Speakers
Description
Problem: As per the current architecture of Linux Perf tool, ‘perf record’ does not collect samples if target process is in sleep state. Due to this perf tool has following limitations:
Incorrect ‘CPU usage’ calculation: If target task was in sleep state for around 50% of the time, the CPU usage represented by perf tool does not account for the same.
No ‘task sleep time’: As perf tool does not provide any sleep sample, so it’s not possible to determine for how long the task was in sleep state.
Solutions: Perf-record sampling happens when perf_swevent_hrtimer() handler executes. If the target process is in sleep state, the handler is not being called.
1) When perf_swevent_hrtimer() handler executes, it can calculate missing samples for the period when the target was in sleep state, using:
missed_sample_count = ((current_time – hrtimer_start_time) / sampling_freq)
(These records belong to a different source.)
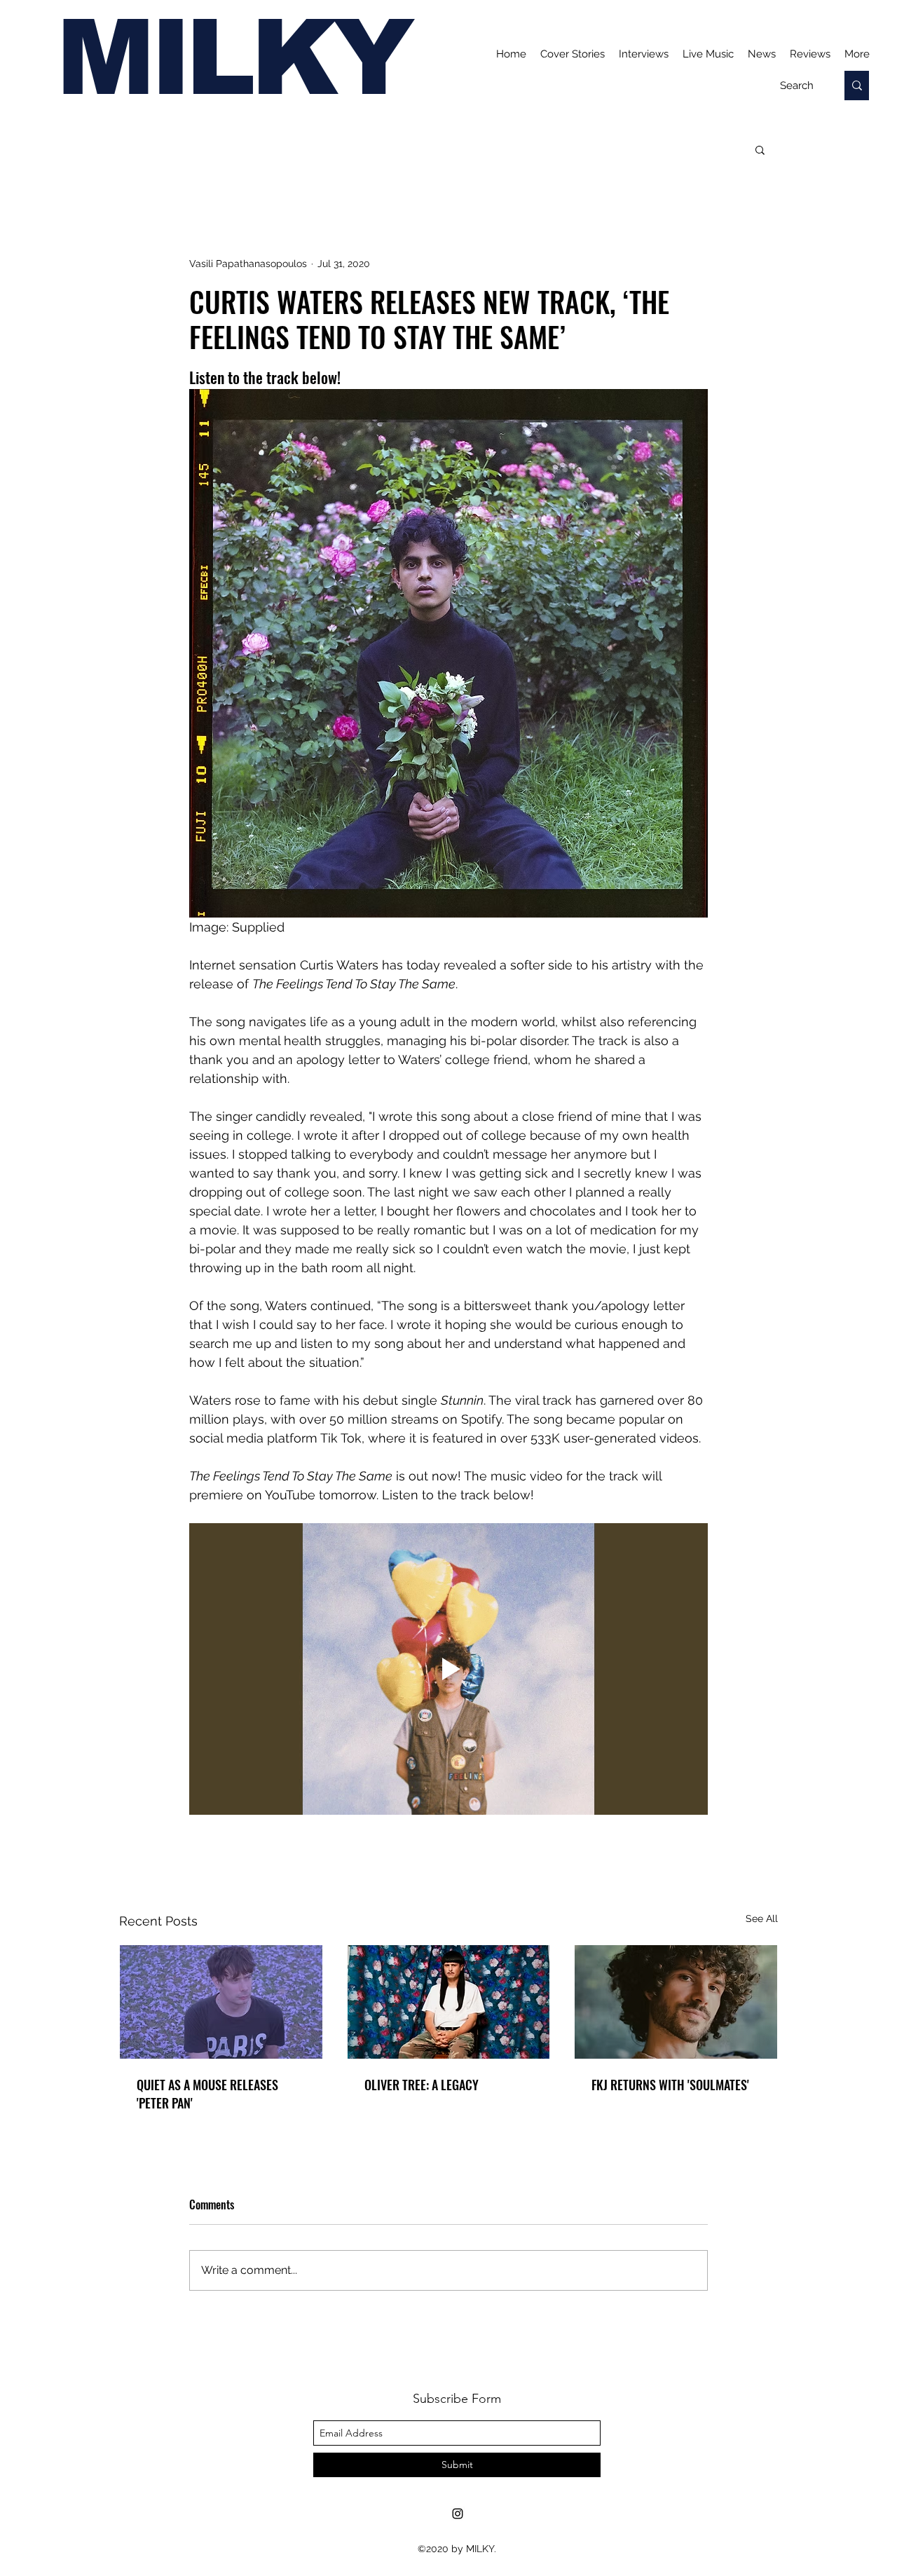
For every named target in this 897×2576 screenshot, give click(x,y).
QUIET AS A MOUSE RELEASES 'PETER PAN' (207, 2094)
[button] (760, 149)
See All (762, 1918)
missed sample count would have to be sent to user space perf-sample handler which stores this information to perf.data. And perf-report processes all missed samples and adds them to total samples.
2) User space perf tool could calculate CPU usage based upon expected samples instead of total samples collected, as shown:
expected_sample = total_time / freq
3) Change the behaviour of perf_swevent_hrtimer() handler so that it should always be called even if target task is in sleep state (either wake up the target task or run in another task’s context).